Она посмотрела на француза. Спокойно, прямо — тем непереносимым взглядом, который ничего не ищет и ничего не избегает, а просто фиксирует реальность, как чистое зеркало.

— Имани, — произнесла она низким, с лёгкой хрипотцой голосом. — Имани Нгой.

Её имя прозвучало как застывшая музыка, как голос, заключённый в изящный треугольник арфы, а не как обычное сочетание букв. Произнесённое вслух, оно зависло в душном воздухе на секунду дольше, чем положено по законам акустики, и от этой лишней секунды у Лео поползли крупные мурашки по предплечьям — это был не холод или страх — это было дикое, необъяснимое чувства узнавания, словно тело вспомнило звук, который никогда раньше не слышало.

— Вы местная? — спросил Реми, сокращая дистанцию.

— Зависит от того, что именно вы называете этим словом, — Имани чуть улыбнулась, и её улыбка была ровной, как зеркало воды перед тем, как в него рухнет камень.

— Нет, — выдержав театральную паузу продолжила она. — В Киншасе у меня дела.

— О, и какие же?

— Личные, доктор.

Реми наигранно рассмеялся — так смеются мужчины, желающие показать, что лёгкий отпор их ничуть не задел, — и обернулся к стойке:

— Бармен, ещё текилы. Три рюмки.

Имани медленно подняла бровь, всматриваясь в запотевшее стекло.

— Я не пью текилу.

— Обязательно попробуйте, — Реми пододвинул к ней стопку. — Она отвратительна. Но в сочетании с пивом становится сносной. Как и вся наша жизнь в этой прекрасной стране.

Она посмотрела на рюмку, а затем перевела взгляд на Лео. Тот молчал. Он не мог думать об этой женщине, потому что мысль требует расстояния, перспективы, а никакой дистанции между ними уже не оставалось. Лео с удивлением фиксировал, как учащается его пульс и как внутри нарастает то самое чувство, которое испытываешь, стоя на краю глубокого обрыва: восторг, смешанный с неизбежностью падения.
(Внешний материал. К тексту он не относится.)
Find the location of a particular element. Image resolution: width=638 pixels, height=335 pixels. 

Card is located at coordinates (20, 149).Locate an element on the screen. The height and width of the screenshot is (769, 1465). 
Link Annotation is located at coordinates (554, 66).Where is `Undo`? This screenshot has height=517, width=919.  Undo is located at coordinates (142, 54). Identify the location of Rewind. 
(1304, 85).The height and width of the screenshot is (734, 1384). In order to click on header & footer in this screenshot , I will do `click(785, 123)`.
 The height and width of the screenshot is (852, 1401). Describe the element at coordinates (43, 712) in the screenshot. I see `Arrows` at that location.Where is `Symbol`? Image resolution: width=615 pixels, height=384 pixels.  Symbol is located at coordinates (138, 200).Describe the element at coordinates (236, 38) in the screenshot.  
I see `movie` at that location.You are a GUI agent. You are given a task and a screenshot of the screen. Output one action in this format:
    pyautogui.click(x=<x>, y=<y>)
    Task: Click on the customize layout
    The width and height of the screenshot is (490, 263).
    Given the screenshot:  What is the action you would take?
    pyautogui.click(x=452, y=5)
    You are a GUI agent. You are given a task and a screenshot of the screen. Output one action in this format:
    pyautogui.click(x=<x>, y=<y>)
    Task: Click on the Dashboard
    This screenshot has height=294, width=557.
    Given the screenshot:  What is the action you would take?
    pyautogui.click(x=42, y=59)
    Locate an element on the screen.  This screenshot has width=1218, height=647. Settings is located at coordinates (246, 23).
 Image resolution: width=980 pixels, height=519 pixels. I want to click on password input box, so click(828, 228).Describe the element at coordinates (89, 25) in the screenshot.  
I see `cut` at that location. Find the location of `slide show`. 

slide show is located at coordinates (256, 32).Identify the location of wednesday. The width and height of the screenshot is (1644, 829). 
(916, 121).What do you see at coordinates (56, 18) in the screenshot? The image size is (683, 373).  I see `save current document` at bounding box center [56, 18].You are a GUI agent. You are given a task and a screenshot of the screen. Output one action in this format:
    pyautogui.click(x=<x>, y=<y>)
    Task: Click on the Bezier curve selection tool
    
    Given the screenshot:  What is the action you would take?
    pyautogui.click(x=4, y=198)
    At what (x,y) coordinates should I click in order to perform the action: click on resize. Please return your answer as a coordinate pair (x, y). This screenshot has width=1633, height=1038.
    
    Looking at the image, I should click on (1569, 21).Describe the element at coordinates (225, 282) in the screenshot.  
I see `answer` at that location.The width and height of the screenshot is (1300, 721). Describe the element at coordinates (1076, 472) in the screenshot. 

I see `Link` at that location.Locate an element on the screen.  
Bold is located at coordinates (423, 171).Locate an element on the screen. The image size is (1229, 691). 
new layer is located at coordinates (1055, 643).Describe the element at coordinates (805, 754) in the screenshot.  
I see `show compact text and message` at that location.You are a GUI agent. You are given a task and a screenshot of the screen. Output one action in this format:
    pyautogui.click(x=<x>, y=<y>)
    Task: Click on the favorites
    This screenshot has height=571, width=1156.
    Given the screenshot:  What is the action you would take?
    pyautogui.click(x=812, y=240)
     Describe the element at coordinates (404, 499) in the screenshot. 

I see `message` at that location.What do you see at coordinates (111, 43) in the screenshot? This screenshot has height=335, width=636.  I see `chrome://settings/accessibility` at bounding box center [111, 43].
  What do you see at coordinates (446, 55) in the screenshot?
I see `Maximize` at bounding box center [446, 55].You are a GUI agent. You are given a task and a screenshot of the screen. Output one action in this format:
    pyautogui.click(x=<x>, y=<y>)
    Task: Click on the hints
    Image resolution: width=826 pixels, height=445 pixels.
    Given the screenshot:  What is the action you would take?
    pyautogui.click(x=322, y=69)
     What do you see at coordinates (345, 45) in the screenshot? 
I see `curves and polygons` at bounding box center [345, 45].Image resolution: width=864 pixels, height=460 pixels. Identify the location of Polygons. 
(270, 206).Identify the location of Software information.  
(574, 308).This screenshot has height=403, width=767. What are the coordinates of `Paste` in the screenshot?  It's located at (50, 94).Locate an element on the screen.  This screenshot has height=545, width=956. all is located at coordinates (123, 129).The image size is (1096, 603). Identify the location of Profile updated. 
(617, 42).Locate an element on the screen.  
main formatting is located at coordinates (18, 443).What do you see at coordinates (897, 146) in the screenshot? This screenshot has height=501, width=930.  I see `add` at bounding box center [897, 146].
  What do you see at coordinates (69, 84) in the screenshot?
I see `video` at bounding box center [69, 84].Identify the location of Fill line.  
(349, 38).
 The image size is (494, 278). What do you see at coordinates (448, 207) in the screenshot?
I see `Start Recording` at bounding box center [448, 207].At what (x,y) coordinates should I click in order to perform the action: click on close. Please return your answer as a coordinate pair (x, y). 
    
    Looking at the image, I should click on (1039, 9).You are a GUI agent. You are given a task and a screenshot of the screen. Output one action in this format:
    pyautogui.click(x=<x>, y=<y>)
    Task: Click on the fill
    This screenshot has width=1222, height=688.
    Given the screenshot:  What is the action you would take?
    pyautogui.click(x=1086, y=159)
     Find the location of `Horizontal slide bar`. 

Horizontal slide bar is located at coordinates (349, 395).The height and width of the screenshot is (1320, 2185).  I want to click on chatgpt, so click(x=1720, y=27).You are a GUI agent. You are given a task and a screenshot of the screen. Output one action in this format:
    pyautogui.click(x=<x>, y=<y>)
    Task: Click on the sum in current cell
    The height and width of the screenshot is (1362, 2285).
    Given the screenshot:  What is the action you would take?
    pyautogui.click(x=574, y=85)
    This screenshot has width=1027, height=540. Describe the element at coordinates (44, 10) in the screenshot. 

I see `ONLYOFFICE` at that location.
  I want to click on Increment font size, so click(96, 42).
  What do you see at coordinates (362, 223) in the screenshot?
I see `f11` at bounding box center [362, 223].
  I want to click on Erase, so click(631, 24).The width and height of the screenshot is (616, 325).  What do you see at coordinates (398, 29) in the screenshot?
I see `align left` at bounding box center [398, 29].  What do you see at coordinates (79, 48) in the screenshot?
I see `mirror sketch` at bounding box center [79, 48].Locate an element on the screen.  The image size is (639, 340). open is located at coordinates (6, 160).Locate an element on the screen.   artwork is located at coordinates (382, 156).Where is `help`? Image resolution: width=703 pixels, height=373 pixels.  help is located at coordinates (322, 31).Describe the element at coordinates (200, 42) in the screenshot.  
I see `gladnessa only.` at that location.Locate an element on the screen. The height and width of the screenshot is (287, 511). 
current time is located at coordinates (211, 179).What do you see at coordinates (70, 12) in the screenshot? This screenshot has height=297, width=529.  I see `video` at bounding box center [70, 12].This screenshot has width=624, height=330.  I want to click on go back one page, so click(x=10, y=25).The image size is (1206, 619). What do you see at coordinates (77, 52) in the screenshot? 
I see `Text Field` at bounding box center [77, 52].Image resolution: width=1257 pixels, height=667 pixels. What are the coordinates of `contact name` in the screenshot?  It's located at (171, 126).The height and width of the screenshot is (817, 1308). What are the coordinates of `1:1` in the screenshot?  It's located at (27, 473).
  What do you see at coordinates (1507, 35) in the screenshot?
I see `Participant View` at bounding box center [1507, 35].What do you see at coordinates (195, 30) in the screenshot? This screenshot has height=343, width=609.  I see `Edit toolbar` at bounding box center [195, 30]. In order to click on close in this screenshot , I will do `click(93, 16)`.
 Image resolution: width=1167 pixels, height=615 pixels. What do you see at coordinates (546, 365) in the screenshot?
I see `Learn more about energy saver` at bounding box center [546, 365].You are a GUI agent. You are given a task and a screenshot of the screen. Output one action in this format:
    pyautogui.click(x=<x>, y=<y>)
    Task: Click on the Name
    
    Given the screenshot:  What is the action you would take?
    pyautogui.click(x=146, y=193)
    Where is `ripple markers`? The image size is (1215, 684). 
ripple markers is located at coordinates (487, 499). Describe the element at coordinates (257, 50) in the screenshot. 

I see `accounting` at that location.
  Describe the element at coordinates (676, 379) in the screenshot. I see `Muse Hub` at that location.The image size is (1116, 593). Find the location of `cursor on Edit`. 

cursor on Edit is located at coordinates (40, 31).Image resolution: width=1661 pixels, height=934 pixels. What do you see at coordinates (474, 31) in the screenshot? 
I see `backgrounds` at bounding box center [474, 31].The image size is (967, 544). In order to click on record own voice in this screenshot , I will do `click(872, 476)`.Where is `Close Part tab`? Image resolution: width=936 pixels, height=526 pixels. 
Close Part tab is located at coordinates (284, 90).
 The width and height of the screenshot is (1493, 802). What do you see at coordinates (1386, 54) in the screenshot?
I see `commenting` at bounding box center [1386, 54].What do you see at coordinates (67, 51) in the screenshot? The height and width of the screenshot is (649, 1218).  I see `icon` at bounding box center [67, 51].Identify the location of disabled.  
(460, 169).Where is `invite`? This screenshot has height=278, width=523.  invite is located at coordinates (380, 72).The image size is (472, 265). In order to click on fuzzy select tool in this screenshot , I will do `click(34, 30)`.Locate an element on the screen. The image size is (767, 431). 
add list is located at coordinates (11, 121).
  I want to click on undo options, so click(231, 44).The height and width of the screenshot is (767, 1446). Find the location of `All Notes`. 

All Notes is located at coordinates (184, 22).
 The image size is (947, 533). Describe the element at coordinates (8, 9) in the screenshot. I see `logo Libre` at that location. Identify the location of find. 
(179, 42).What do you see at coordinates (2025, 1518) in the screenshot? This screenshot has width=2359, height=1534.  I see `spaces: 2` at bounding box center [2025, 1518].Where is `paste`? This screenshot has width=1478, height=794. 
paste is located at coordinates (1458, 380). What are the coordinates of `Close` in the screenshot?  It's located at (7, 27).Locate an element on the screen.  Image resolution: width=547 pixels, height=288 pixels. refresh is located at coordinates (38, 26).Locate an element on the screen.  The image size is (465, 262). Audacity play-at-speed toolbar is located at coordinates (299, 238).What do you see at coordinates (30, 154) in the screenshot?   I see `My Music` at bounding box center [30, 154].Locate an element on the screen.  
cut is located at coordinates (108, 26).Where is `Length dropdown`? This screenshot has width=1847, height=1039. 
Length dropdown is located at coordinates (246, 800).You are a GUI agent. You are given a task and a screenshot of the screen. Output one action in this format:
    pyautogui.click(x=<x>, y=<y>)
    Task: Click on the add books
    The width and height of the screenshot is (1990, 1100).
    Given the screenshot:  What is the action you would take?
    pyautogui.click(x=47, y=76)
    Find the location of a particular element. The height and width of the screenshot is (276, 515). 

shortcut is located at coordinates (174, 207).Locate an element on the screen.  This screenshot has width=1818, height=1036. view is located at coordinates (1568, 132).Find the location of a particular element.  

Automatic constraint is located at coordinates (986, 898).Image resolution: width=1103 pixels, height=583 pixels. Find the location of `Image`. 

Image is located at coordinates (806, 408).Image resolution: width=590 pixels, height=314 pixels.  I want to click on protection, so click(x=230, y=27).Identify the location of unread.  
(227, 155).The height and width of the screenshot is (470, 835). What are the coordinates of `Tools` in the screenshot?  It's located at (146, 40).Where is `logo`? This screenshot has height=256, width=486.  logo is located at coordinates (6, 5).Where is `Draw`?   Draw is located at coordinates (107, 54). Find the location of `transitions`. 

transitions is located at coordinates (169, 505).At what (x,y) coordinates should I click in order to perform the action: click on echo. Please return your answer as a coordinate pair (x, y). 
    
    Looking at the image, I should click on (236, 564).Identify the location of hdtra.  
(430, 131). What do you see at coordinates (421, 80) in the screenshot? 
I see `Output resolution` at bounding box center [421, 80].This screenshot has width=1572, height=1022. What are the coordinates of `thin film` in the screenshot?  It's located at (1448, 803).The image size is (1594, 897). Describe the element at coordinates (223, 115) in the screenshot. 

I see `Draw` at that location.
— Хорошо, — согласилась Имани и взяла стопку тонкими, длинными пальцами. — Но сначала у меня вопрос к вашему молчаливому другу.

Она впилась глазами в Лео.

— Вы ведь американец?

Лео внутренне вздрогнул от безжалостной точности её догадки.

— Почему вы так решили?

— Ваш французский, — она слегка наклонила голову, и этот жест показался Лео настолько древним, будто она тренировала его веками. — Он звучит чудовищно. Он насквозь пропах Техасом.

Реми захохотал в голос, хлопая себя по колену:

— Гонзалес, она раскусила тебя с первого слова!

Лео неловко улыбнулся. Улыбка вышла вымученной.

— Мои родители из Аргентины, — выдавил он. — Но медицинскую школу оканчивал в Гарварде, а потом немного практиковал в Техасе. Так что да, мой французский ужасен. Я знаю.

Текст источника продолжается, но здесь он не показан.